Ya sebenarnya bukan uangku sendiri sih. Aku kan dapat uangnya dari Tante –a.

“Hmm…gitu,” desis cowok bertattoo itu, “aduh susah juga ya,” cowok bertattoo itu menggaruk-garuk kepalanya.

Aku masih tertunduk lesu sambil sesekali melirik kearah cowok bertatto dan temannya yang dari tadi hanya diam saja sambil memainkan hp nya.

“Hai bantuin dong! Jangan diem aja!” kata cowok bertattoo itu ke temannya.
“Bantuin apa?” tanya temannya dengan ekspresi datar.

Dia sama sekali nggak melepas pandangannya dari layar hp nya.

“Ya bantuin mikir. Kasih saran gitu tentang kado yang harganya terjangkau tapi bagus.”
“Kenapa aku harus ikutan mikir? Itu kan bukan urusanku.”
“Ck..kamu ini…” dengus cowok bertattoo itu kesal, “sorry ya We. Johan ini anaknya emang gini. Nggak ada baik-baiknya sama sekali,” kata cowok bertattoo ke aku. Aku cuma tersenyum menanggapi kata-katanya.
“Sebenarnya ada yang bisa aku berikan untuknya. Aku nggak akan keluar uang untuk itu dan dia juga pasti akan senang menerimanya,” kataku lirih, “tapi aku ragu untuk memberikannya.”
“Kenapa ragu? Berikan saja ke dia.”
“Tapi itu…”
“Udah nggak usah tapi-tapian. Daripada kamu bingung terus kayak tadi mendingan berikan saja kado itu untuknya,” potong cowok bertattoo, “dia pasti menganggap kado itu special.”
“Special?”
“Hu’um. Kan itu kado darimu. Kado dari orang yang dia sayang,” cowok bertattoo itu tersenyum ke arahku sambil mengacak-acak rambutku.
“Uummm…special ya… apa benar itu akan jadi kado special untuknya??”
“Aku jamin.”

Aku diam sejenak untuk berpikir. Tapi akhirnya aku memutuskan untuk memberikan itu sebagai kado. Nggak ada salahnya juga memberikan itu sebagai kado. Aku ingin kadoku menjadi kado yang paling special untuknya. Kado yang nggak mungkin orang lain berikan untuknya.

“Nah gitu dong…senyum,” kata cowok bertattoo yang membuat senyumku makin berkembang.
“Ya udah kalau gitu aku duluan ya.

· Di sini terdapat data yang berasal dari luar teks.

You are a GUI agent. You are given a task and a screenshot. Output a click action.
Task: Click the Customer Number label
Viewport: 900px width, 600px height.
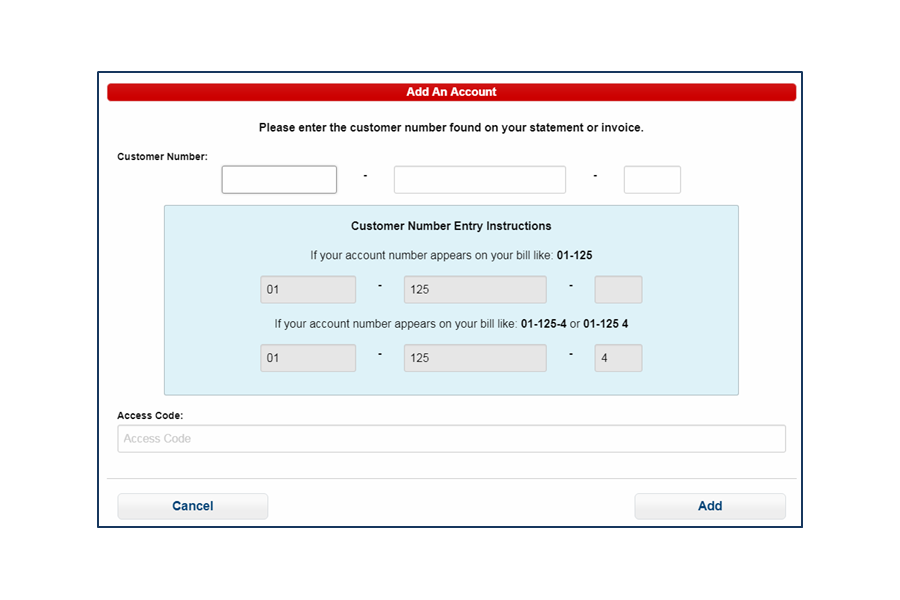click(162, 157)
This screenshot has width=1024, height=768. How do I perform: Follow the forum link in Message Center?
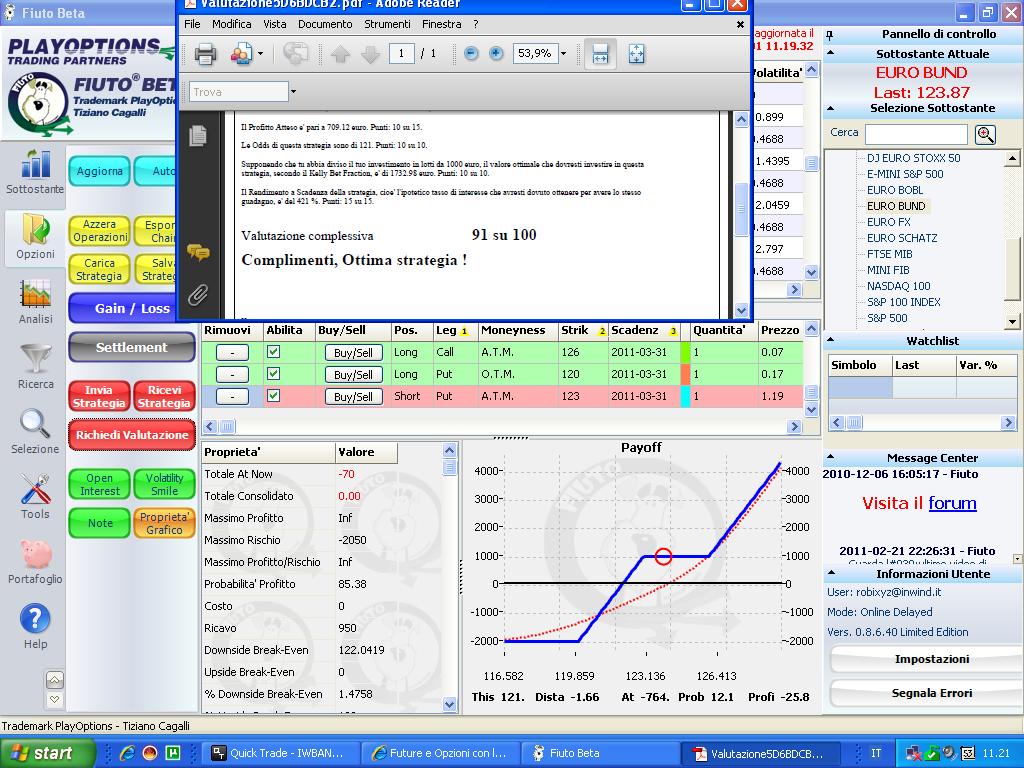(952, 504)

Aku mau beli pita,” kataku sambil berdiri dari kursiku, “bye-bye cowok bertattoo…bye-bye Johan,” pamitku sebelum kakiku melangkah pergi meninggalkan mereka.

Aku terus berjalan tanpa menghiraukan panggilan cowok bertattoo itu. Aku harus cepat-cepat membeli pita itu. Mau-nggak mau aku harus memberikan kadoku hari ini juga. Karena ini hari terakhir. Ehm..maksudku kalau lebih dari jam 12 malam kadoku akan jadi percuma. Kan ultahnya sampai jam 12 malam nanti. Jadi kadonya harus di serahkan sebelum jam 12 malam nanti. Parahnya lagi ini sudah hampir jam 8 malam. Waktuku benar-benar nggak banyak >.<.

Akhirnya kakiku sampai juga ke istana kado yang ada di dalam Mall ini. Aku nggak perlu melirik barang-barang di sana untuk kadoku. Aku sudah punya kadonya. Yang aku butuhkan cuma pitanya.

Setelah memilih-milih pita yang cocok untuk kadoku, akupun langsung membayarnya di kasir.

Nah sekarang kadonya udah siap..ya anggap aja udah siap >.<. Pitanya juga sudah ada. Sekarang tinggal ke rumah Rico. Hmm…moga-moga ini jadi kado yang paling special untuknya.

Ku rogoh kantong celanaku untuk mengambil hp ku. Tanpa banyak pikir aku langsung menelfon Rico.

“Iya We?” tanya Rico setelah mengangkat telfonku.
“Ehm..Ric kamu ada di rumah nggak?”
“Iya aku di rumah. Kenapa?”
“Itu…aku mau ke sana.”
“Malam-malam gini?”
“Hu’um. Aku ingin mengi…menginap di sana.”
“Heee??? Nginap??” tanya Rico kaget, “mak…maksudmu kamu mau tidur di rumahku gitu??”
“Iya. Boleh nggak?”
“Ya…ya boleh saja lah hehehe…sekarang kamu ada di mana? Apa perlu aku jemput?” tanya Rico girang.
“A…anu… nggak usah. Aku bisa ke sana sendiri. Kamu tunggu aja di rumah.”
“Hmm..ya udah aku tunggu. Kalau gitu hati-hati di jalan ya sayang.”
“I..iya,” kataku sebelum memutuskan sambungan telfon kami.

Setelah menata jantung dan hatiku, aku langsung berjalan keluar Mall menuju tempat parkir motor. Saatnya memberikan kadoku.

AYO AWE SEMANGAT!!! Ah salah.. AYO AWE KUATKAN HATI’MU!!! (untuk gerakan tubuh dan ekspresi wajahnya awe bayangkan sndri2 ya hahaha…)

~Rico Pov~
TING…TONG…
“Tuh ada tamu. Bukain sana!” perintah kak Danil yang sedang sibuk menggunting kuku kakinya di sofa tamu.
“Nggak usah kamu perintah juga bakal aku bukain,” kataku ketus sambil berjalan kearah pintu dan membukanya.

Senyumku langsung mengembang saat melihat Awe sudah datang.

“Masuk!” ajakku sambil sedikit menarik tanganya agar dia segera masuk ke dalam rumah, “habis belanja ya?” tanyaku saat melihat kantong plastic yang ada di tanganya dan langsung di jawab dengan anggukan kepalanya.
“Hai We. Tumben ke sini malam-malam,” sapa kak Danil.

Dia melihat Awe sekilas lalu sibuk lagi dengan kukunya.

“Iya,” sahut Awe dengan senyumnya, “aku mau nginap di sini kak.”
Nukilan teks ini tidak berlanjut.